→ **Trecho**:

Fungos e bactérias são os responsáveis pela absorção dos nutrientes pelas plantas. Eles as ajudam a quebrar as moléculas de elementos orgânicos, grandes e inacessíveis à membrana celular, e disponibilizá-las na forma inorgânica, de moléculas mais simples. Sem esse serviço, as plantas morreriam de fome com o prato cheio na mão.

Os fertilizantes sintéticos foram a resposta da indústria ao desafio de trazer fertilidade ao solo na forma inorgânica —"mastigada" e para consumo imediato. Isso é ruim, porque o uso contínuo de NPK, associado à falta de análise do solo e ao manejo integrado, rompe o equilíbrio vital para a saúde do solo —e, por tabela, da lavoura.

O produtor brasileiro aplica fertilizantes em volumes muito maiores do que necessita, já que grande parte não é absorvida pela planta. A aplicação do fósforo, por exemplo, cresceu 5,5% ao ano em 20 anos, ante 2,6% de expansão da lavoura. O fósforo tende a se prender nas partículas do solo e ficar inacessível à raiz. Por isso, o produtor tem de usar muito mais adubo fosfatado para uma absorção ínfima. Na média, de 100 kg aplicados, só 10 kg vão para a planta.

Estudo da Esalq-USP, Embrapa e outras entidades, publicado na Scientific Reports, apontou que o Brasil tem estoque de fósforo no solo superior a 22,8 milhões de toneladas, fruto de contínuas aplicações desde 1960. Acessar essa reserva é de suma importância para o país.

É possível reduzir, no curto prazo, a demanda por fertilizantes com uma arquitetura agronômica que combine práticas como rotação de culturas, cobertura vegetal e plantio direto ao que há de novo no mercado, como bioinsumos e seleção microbiana. O plano federal tangencia o tema com os bioinsumos, mas é preciso mais do que isso.

Empresas e academia já retornam aos microrganismos o protagonismo de uma agricultura sustentável e armazenadora de carbono. A Embrapa tem trabalhado com inoculantes para acessar essa enorme poupança do subsolo. O uso de uma linhagem de bactérias elevou a absorção de fósforo pela planta de 10% para 20% em alguns solos e culturas. Na cana-de-açúcar, chegou-se a 23%.

A análise do solo também ganhou novas camadas. Se antes o mapeamento se limitava a aspectos físico-químicos, o mercado hoje faz o levantamento genético do solo —identificando microrganismos e como eles interagem com as raízes. Em geral, um solo vivo eleva em até 30% a absorção do nutriente pela planta, com percentuais ainda maiores nas leguminosas.

A crise atual de fertilizantes é uma boa oportunidade de começarmos uma nova revolução no campo —e verdadeiramente sustentável.

→ **Dados do exercício**:
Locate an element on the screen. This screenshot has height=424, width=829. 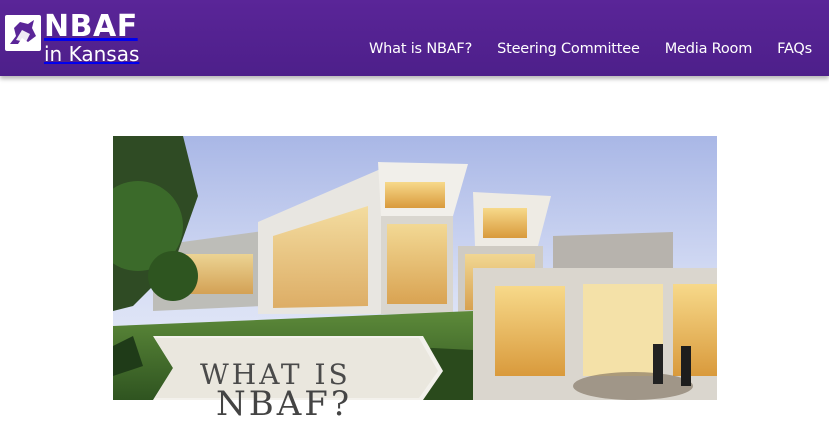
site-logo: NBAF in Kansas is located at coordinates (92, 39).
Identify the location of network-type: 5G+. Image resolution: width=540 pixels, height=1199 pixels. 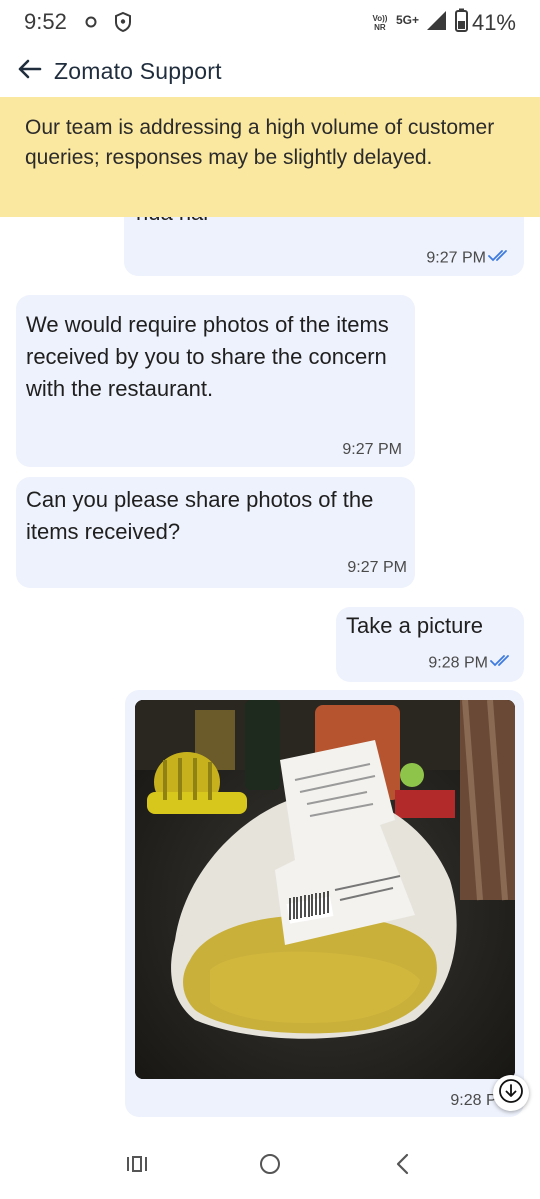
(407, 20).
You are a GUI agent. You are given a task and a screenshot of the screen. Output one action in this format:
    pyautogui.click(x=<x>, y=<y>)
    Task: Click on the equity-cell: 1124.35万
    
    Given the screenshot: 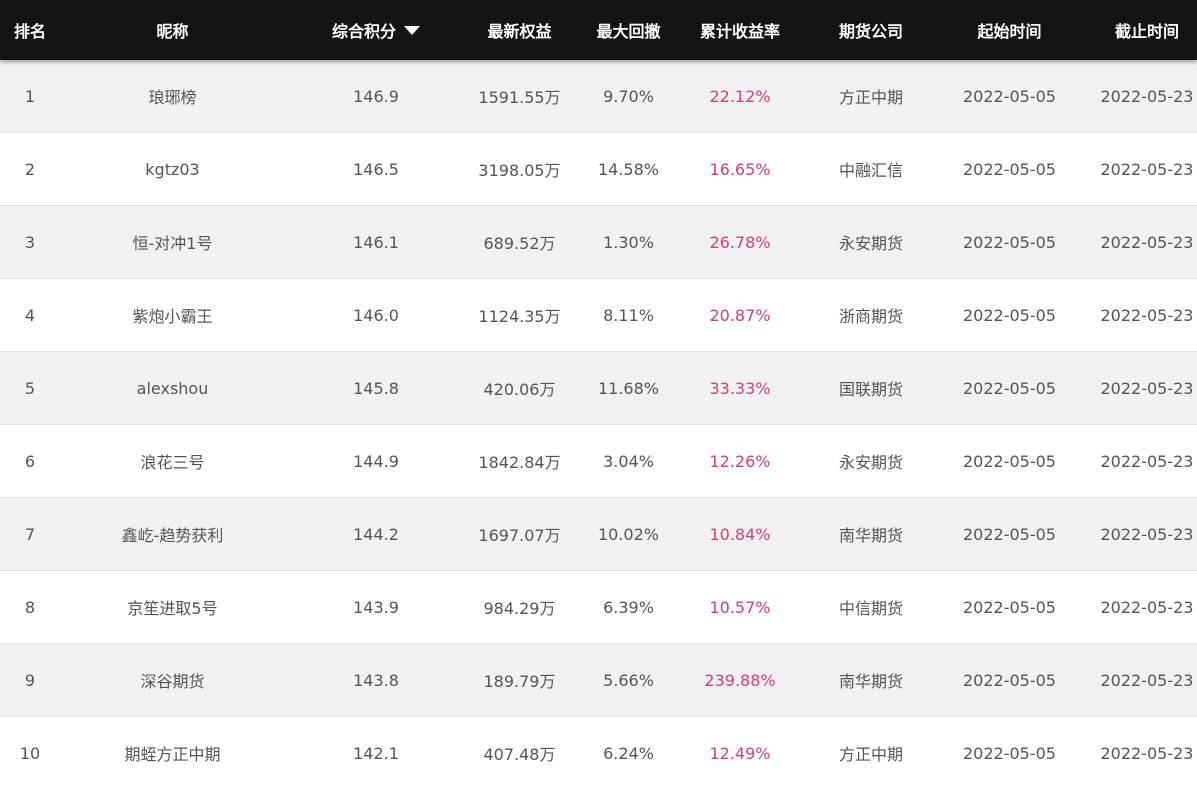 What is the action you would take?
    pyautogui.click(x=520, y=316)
--
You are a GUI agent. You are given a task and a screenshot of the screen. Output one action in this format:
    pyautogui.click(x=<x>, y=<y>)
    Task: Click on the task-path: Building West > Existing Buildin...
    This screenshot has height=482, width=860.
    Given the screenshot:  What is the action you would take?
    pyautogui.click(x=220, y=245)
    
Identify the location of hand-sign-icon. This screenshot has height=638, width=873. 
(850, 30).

→ **Instruções**: Transcreva sem alterações a parte do trecho sobre fertilizantes que começa nas palavras "Os fertilizantes sintéticos" e termina após "tabela, da lavoura.".

→ **Resultado do exercício**:
Os fertilizantes sintéticos foram a resposta da indústria ao desafio de trazer fertilidade ao solo na forma inorgânica —"mastigada" e para consumo imediato. Isso é ruim, porque o uso contínuo de NPK, associado à falta de análise do solo e ao manejo integrado, rompe o equilíbrio vital para a saúde do solo —e, por tabela, da lavoura.